--- OBJECTIF A ---
D'après l'entretien ci-dessous, où le groupe a-t-il rencontré Pat, et avec qui Pat voyageait-il alors ?

--- TEXTE À LIRE ---
==*==

LEF : Oui, comme tu le dis, nous vivons dans un drôle de monde, une époque particulièrement compliquée, mais nous ne pouvons pas détester internet et la technologie car notre groupe fonctionne grâce à internet. Nous enregistrons nos albums à distance, nous trouvons le temps de nous rencontrer, tout particulièrement pour Ramagehead, moi et Colin, nous avons rencontré Pat alors qu’il traversait l’Italie avec The Stick Men, mais habituellement nous avons besoin d’internet pour collaborer à distance, et du coup nous ne pouvons pas juste voir internet comme une terrible créature démoniaque. Cela fait partie de notre société et nous pouvons faire avec, nous faisons mieux grâce à internet, mais j'estime qu'internet et la technologie sont en train d’envahir nos corps dangereusement, nos perceptions, notre façon de penser, ce que nous ressentons a complètement changé à cause d'Internet, à cause des médias sociaux. C’est effrayant, terrifiant.
Nous ne parlons pas de sujets particuliers dans nos paroles, nous préférons laisser de l’espace pour l’interprétation, laisser les gens réfléchir, nous ne racontons pas une histoire, nous essayons de créer, au travers de la musique et des mots, une vision, un scénario, mais l’interprétation dépend de qui écoute. Assurément, nous avons été influencés par les médias sociaux, comme par exemple cette animation que j’ai conçu pour ‘Kneel to nothing’. Je voulais mettre en évidence les problèmes liés au fait d’être toujours connecté, et ce que cela pouvait apporter à notre existence, cela faisait partie du concept. Mais ce n’était pas juste ça, si tu vois ce que je veux dire. Les médias sociaux et le problème d’être connecté avec la technologie sont une partie du concept mais il y a bien plus.
Jean-Christophe : Des titres courts, des albums courts...
LEF : Oui (rires).
Jean-Christophe : Vous êtes très loin du modèle progressif. Comment pourrais-tu définir votre musique ?
LEF : Comment pourrais-TU définir notre musique toi ?
Jean-Christophe : Moi ? Impossible !
LEF : (rires) Merci beaucoup, j’aime ça, impossible, c’est un bon genre musical (rires).

==*==

--- OBJECTIF B ---
Dans les enregistrements, recopie les lignes depuis celle qui contient "573x415 pixels. How" jusqu'à celle qui contient "Action: coord(6,243)" incluse, en substituant "mobile" à "roaming" sans rien modifier d'autre. N'inclus pas les images dans ta réponse.

==*==

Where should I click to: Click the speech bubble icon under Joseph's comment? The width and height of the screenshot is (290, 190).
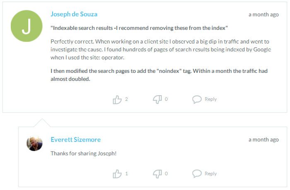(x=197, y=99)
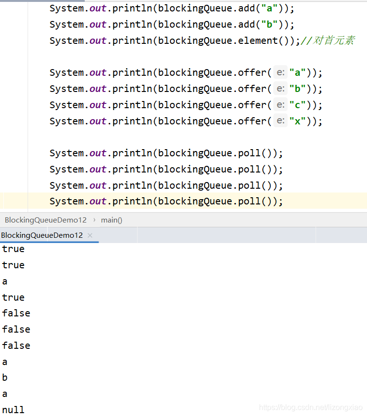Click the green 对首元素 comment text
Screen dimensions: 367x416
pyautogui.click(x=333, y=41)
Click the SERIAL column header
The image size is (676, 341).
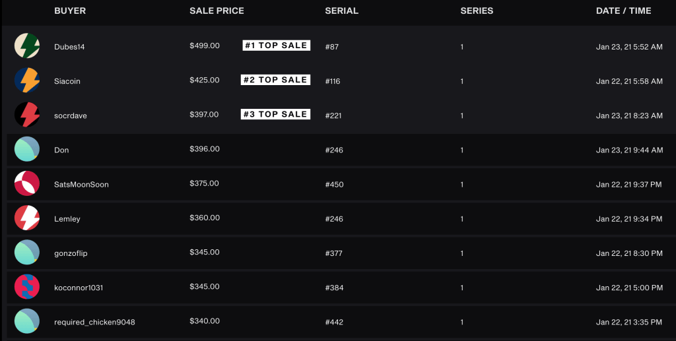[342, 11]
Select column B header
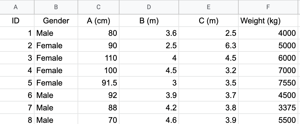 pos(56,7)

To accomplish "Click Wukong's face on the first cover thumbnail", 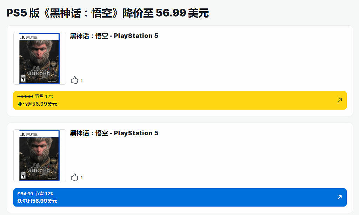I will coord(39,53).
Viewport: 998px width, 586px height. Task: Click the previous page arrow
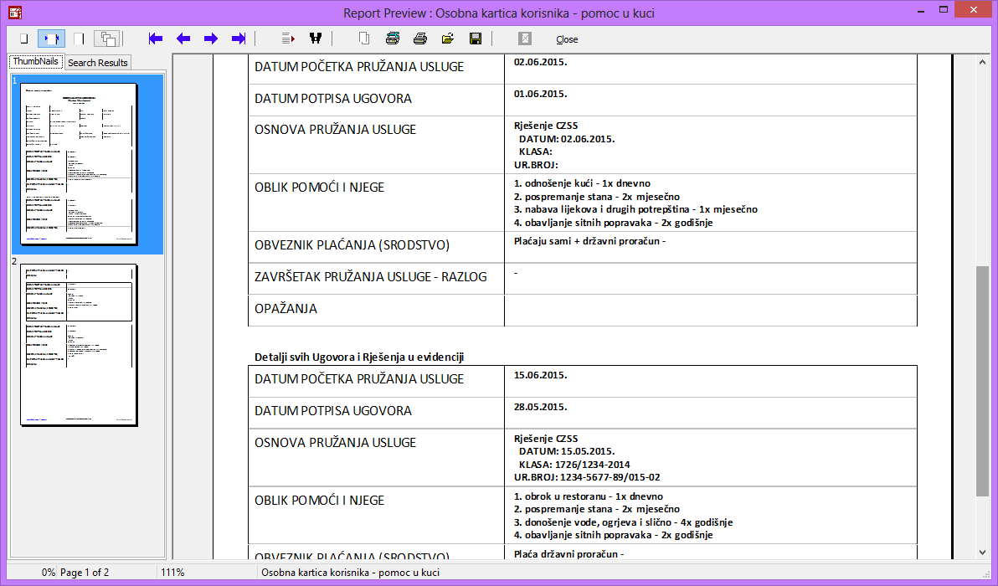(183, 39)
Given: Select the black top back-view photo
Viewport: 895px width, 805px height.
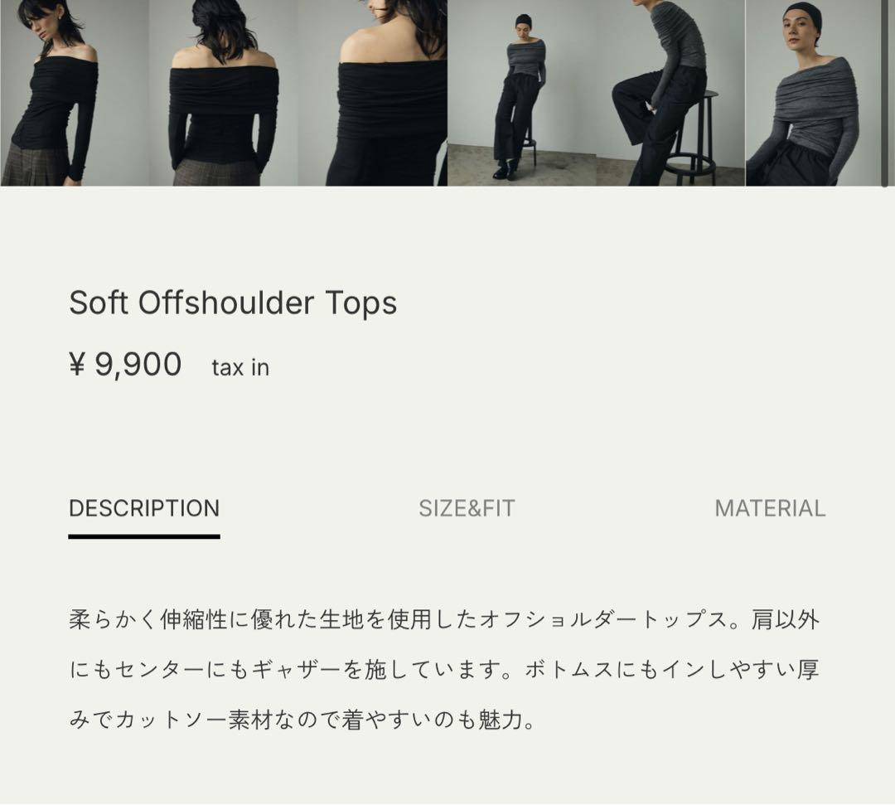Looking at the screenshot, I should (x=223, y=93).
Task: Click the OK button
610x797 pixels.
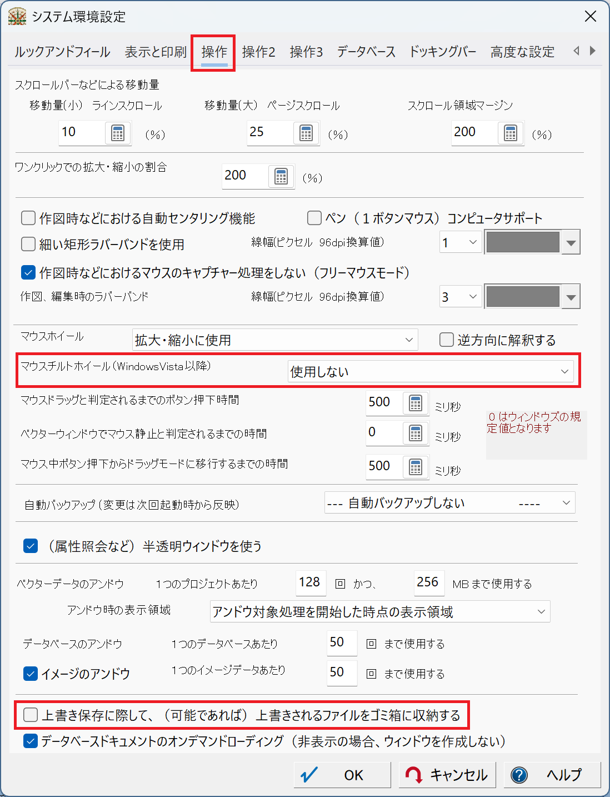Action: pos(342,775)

==*==

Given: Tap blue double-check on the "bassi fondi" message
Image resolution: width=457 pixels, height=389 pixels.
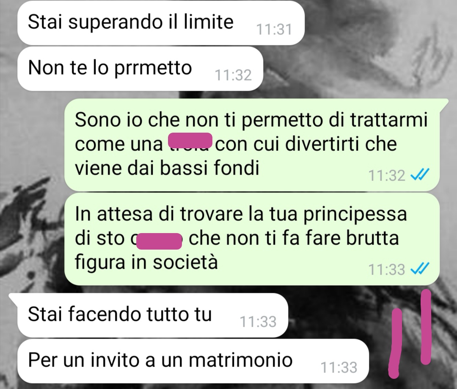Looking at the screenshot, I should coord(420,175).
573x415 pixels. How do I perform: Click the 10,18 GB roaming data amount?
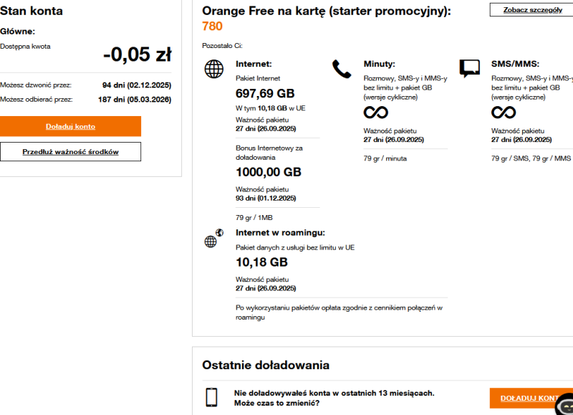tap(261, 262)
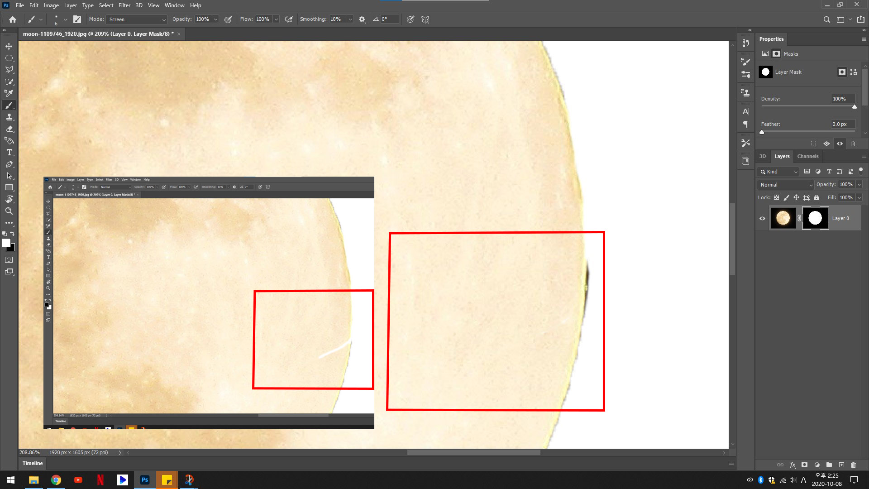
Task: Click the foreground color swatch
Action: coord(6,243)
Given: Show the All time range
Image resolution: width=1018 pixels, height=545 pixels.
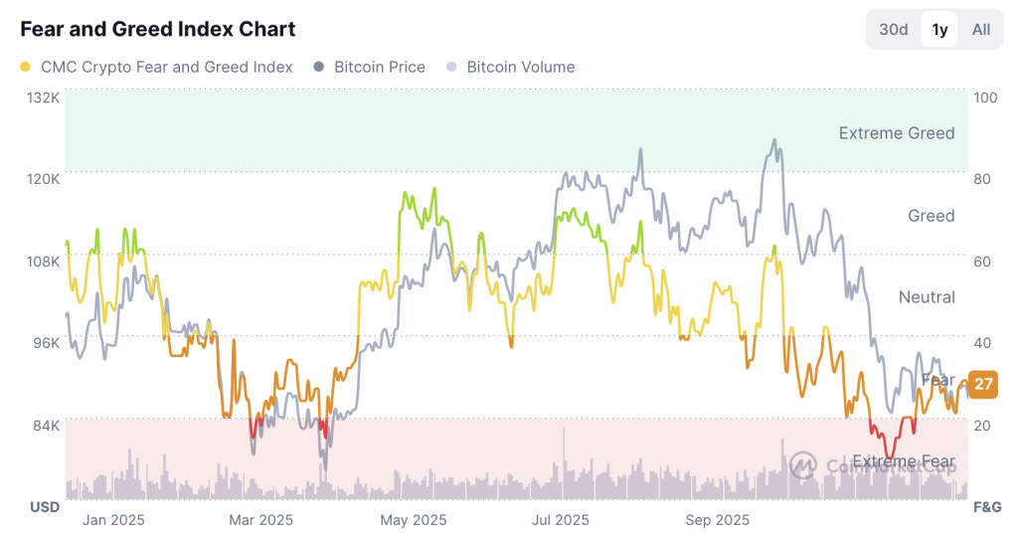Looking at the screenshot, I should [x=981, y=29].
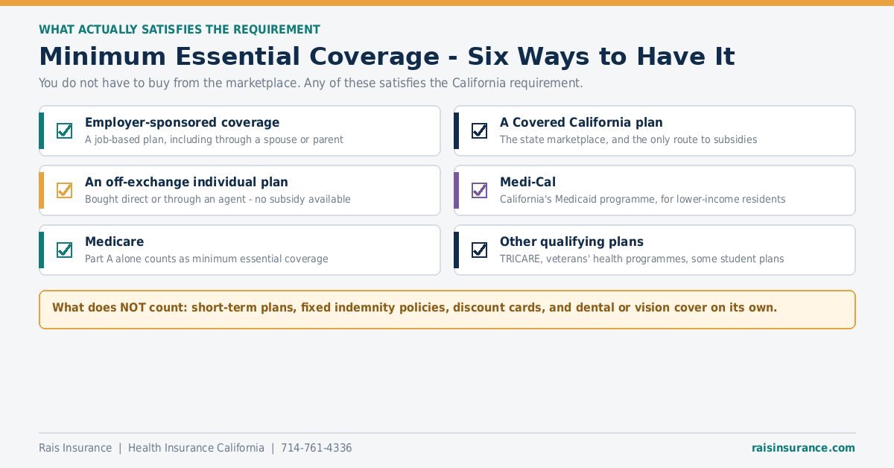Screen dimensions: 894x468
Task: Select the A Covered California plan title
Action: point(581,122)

==*==

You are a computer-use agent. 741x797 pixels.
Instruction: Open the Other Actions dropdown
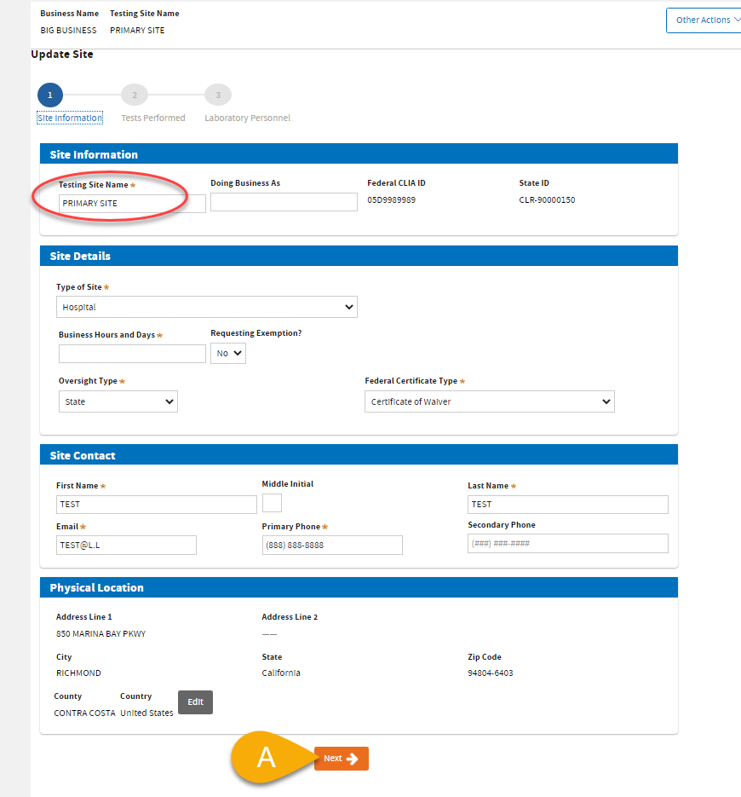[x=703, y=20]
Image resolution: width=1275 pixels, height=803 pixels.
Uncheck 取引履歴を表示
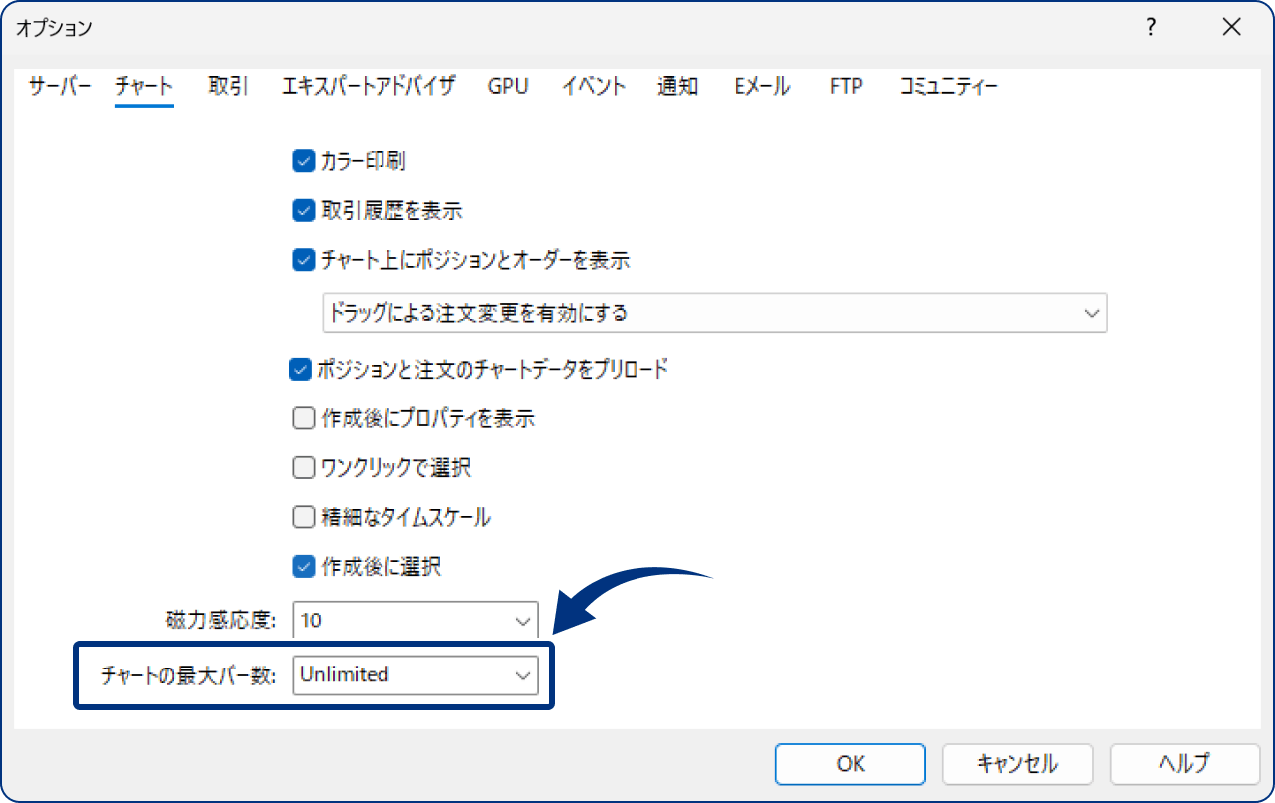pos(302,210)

==*==

--- SOLUTION COMPLÈTE A ---
Le groupe a rencontré Pat alors qu'il traversait l'Italie avec The Stick Men.

--- SOLUTION COMPLÈTE B ---
573x415 pixels. How do I perform: Click the 10,18 GB mobile data amount?
tap(261, 262)
Task: Click the foreground color swatch
Action: coord(6,243)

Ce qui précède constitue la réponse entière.